Recent data on cemented total hip arthroplasty using conventional bone cements have similarly shown good long-term results. Keisu and Lindgren[19] had a 10-year revision rate of 5% using the Harris-Design 2 chrome-cobalt femoral implant and an all-polyethylene acetabular implant cemented with CMW-1 (Wright Medical Technologies, Arlington, Tenn) or Palacos (Smith & Nephew, Memphis, Tenn) bone cements. Ziegler and Lachiewicz[20] reported an acetabular revision rate of 10% and a femoral revision rate of 8.6% at an average follow-up of 9 years in 70 total hip arthroplasties cemented with Simplex-P cement (Stryker-Howmedica-Osteonics, Allendale, NJ). Mulroy and Harris[4] reported 3% femoral loosening in 105 hips at 10-year follow-up using Simplex-P bone cement and second-generation techniques. Marston et al[21] reported a 4% revision rate at 6.5 years in 413 hips cemented with Simplex-P cement.

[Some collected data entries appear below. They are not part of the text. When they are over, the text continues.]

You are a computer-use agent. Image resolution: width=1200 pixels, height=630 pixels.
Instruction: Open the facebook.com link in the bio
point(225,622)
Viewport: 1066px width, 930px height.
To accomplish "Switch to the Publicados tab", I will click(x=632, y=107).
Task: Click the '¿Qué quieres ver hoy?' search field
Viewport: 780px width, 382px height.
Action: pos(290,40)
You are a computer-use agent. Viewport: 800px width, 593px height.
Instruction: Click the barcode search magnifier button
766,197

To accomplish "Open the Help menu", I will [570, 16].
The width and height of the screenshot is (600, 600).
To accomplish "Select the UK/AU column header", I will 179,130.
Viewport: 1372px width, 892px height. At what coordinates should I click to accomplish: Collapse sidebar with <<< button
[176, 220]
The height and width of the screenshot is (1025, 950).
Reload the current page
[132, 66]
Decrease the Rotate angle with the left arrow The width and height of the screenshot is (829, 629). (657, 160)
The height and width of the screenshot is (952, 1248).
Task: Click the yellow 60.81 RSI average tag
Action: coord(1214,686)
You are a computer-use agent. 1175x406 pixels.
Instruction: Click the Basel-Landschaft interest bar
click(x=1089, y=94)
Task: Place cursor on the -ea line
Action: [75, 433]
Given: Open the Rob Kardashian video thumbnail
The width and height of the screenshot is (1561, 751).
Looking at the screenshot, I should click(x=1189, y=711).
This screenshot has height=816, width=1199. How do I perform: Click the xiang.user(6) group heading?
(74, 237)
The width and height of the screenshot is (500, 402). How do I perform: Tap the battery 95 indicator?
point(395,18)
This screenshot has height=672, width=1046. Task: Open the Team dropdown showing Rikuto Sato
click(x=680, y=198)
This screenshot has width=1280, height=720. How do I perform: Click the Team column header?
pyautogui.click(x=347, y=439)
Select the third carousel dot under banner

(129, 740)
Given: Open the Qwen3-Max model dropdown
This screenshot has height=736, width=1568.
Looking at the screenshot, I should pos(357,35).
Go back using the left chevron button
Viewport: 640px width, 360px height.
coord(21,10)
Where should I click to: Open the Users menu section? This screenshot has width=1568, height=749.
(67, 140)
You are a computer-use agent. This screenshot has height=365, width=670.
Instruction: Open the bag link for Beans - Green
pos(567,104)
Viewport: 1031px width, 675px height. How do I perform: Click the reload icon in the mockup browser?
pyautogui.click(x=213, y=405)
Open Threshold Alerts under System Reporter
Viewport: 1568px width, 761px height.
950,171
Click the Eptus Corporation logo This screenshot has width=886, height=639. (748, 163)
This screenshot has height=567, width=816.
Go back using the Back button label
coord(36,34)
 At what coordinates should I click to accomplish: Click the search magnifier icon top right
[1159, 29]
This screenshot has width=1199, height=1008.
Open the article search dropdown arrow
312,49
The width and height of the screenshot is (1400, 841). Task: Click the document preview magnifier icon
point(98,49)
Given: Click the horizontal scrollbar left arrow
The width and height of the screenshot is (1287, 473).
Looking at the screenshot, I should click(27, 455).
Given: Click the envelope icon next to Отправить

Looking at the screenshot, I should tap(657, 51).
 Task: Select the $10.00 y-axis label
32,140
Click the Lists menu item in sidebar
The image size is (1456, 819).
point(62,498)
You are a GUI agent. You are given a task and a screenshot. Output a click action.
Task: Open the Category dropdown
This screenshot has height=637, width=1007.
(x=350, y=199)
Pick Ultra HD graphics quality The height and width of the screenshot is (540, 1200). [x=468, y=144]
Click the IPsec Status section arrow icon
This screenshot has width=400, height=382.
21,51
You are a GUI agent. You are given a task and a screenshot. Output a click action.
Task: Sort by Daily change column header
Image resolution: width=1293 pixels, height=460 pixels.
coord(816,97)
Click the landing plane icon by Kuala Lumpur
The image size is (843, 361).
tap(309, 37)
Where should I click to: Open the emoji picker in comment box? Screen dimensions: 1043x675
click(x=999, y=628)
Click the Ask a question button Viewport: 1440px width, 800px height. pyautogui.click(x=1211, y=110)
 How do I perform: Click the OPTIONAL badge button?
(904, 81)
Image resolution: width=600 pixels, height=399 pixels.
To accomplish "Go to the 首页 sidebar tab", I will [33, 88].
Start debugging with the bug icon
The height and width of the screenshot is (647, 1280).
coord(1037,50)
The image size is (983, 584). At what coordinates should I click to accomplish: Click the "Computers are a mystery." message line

These series reflect the historic standards against which cemented total hip arthroplasties using new technologies must be judged, since it is the expectation that the new technology, products, or procedures should match if not exceed the efficacy, safety, and durability of those that are already established. While one could question the ability to improve on the historic success of cemented arthroplasty using Simplex-P, Palacos, and CMW, Biomet developed Boneloc cement to achieve two objectives: (1) to improve longevity and efficacy by decreasing the chemical and thermal damage to bone during implantation, and (2) to create a product that was safer for operating room personnel.

With the development of Boneloc cement, Biomet created a more biocompatible monomer mixture that polymerized more completely and generated less heat during polymerization (62°C vs 70° to 82°C).[22] Wykman and Sandersjoo[23] reported a maximum attained temperature of 43°C at the bone-cement interface in 10 of 11 acetabuli cemented with Boneloc cement. This was a considerable reduction in polymerization exotherm temperature compared with earlier studies using conventional bone cements. In addition, the delivery system appeared to decrease exposure to the noxious cement fumes. Unfortunately, although these goals were attained, the clinical success of the product was poor. The index series (the only US report) revealed a dismal outcome over a relatively short follow-up. European series reflected a similarly unacceptably high rate of failure. In Denmark, Riegels-Nielsen et al[24] reported loosening in 24 of 43 hips cemented with Boneloc at an average 18-month follow-up. In a Norwegian series, Nilsen and Wiig[25] reported loosening in 102 of 157 hips at an average follow-up of 2 years. In Finland, Suominen[26] reported loosening in 4 of 8 stems in hybrid reconstructions after only 32 months of follow-up. Thanner et al[27] postulated that the failure in these cases was due to poor mechanical properties such as a reduced tensile strength and elastic modulus when compared with a standard cement (Palacos). In addition, an increased amount of monomer appeared to be released from the cement, contrary to one of the original objectives for the Boneloc cement.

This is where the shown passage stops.